I made two choices in my mid-twenties that negatively affected my health. I chose to pursue a PhD in History and I chose to eat and drink A LOT OF CRAP while I did. I sat in front of a computer and endless stack of papers five or six days a week, guzzling coffees laced with sugar and cream, and eating quick junk because I didn't think I had the time to make something good to eat (apparently I had never heard of the apple or orange at this point). By the time I was 26, I weighed over 230lbs and could barely squeeze into size 38 jeans. In every mirror I saw a bloated pig. I ate and drank garbage. I felt like garbage as a result. I reached my tipping point.

On a trip home to Newfoundland the following May, I resolved to do three things: go for a brisk half hour walk every day of the week; drink a lot more water; and eat more fresh fruit and vegetables.

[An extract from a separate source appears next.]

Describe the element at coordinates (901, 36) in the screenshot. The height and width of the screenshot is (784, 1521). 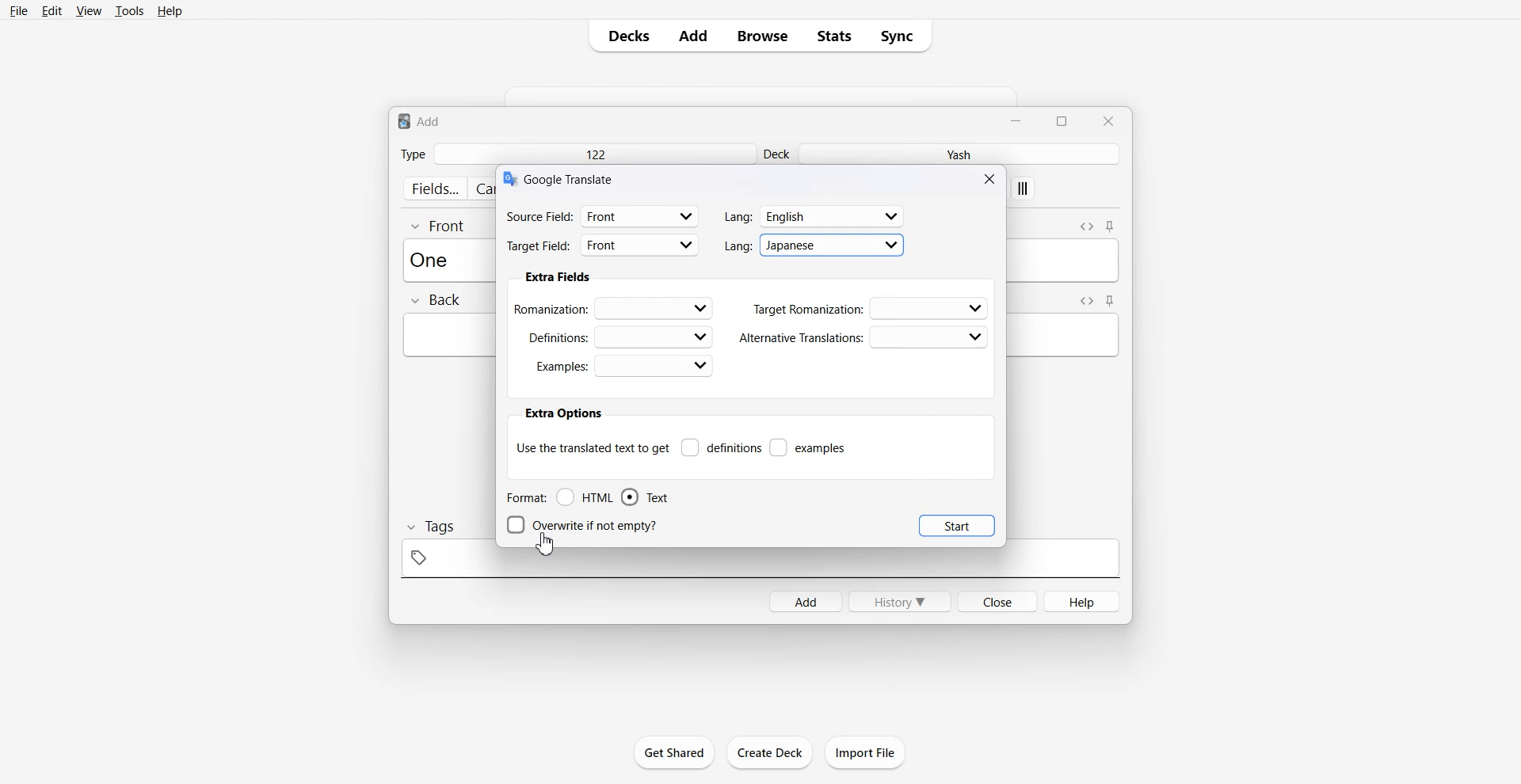
I see `Sync` at that location.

I returned to Halifax three months later. I weighed 205lbs, my pants and shorts had become baggy, and I had heaps of energy. I pushed myself to keep going, to keep improving. I switched to whole grain rices and breads when I did eat them, and completely banished sugar and cream from my teas and coffees (I still do like an occasional coffee or tea, I admit). My walks turned into occasional jogs (depending on how my ankles and knee felt), and by the following spring I was doing pushups, crunches and squats for the first time. A year after being utterly disgusted with myself, I weighed 180 pounds and felt great.

I've kept it up in the five years since. I weigh a few pounds more (added a little bit of muscle), and have developed my own simple cardio, strength, and stretching routines. I am stronger and more flexible than I've ever been (my knee doesn't even bother me anymore). Sometimes I wish I'd been in this kind of shape when I played basketball in high school because I probably would've been dunking all over the place!

Changing how I ate changed everything. Dumping the processed foods and sugar-rush sweets in exchange for fruits, vegetables, nuts, yogurt, eggs, and lean meat has been the real catalyst. It triggered my initial fat loss and provided the stores of energy I needed to tackle the exercise routines I developed for myself. I used to treat eating as an indulgence. Now I treat it as fuel that enables me to become healthier and stronger. 

When a friend asked me about this a couple of years ago, I explained it to him like this: 

If a person buys a nice car that they wish to maintain at an optimal level, they'll need to put only the best fuels and fluids into its system. Your body is your car, but it's the only one you're ever gonna get. Treat your body the way those people treat their cars and you'll do alright. 

My friend got the message. He eats good now and participates in a wide range of fitness classes every week. More importantly, he looks good and feels great. 

Don't eat to feel full. Eat to feel better.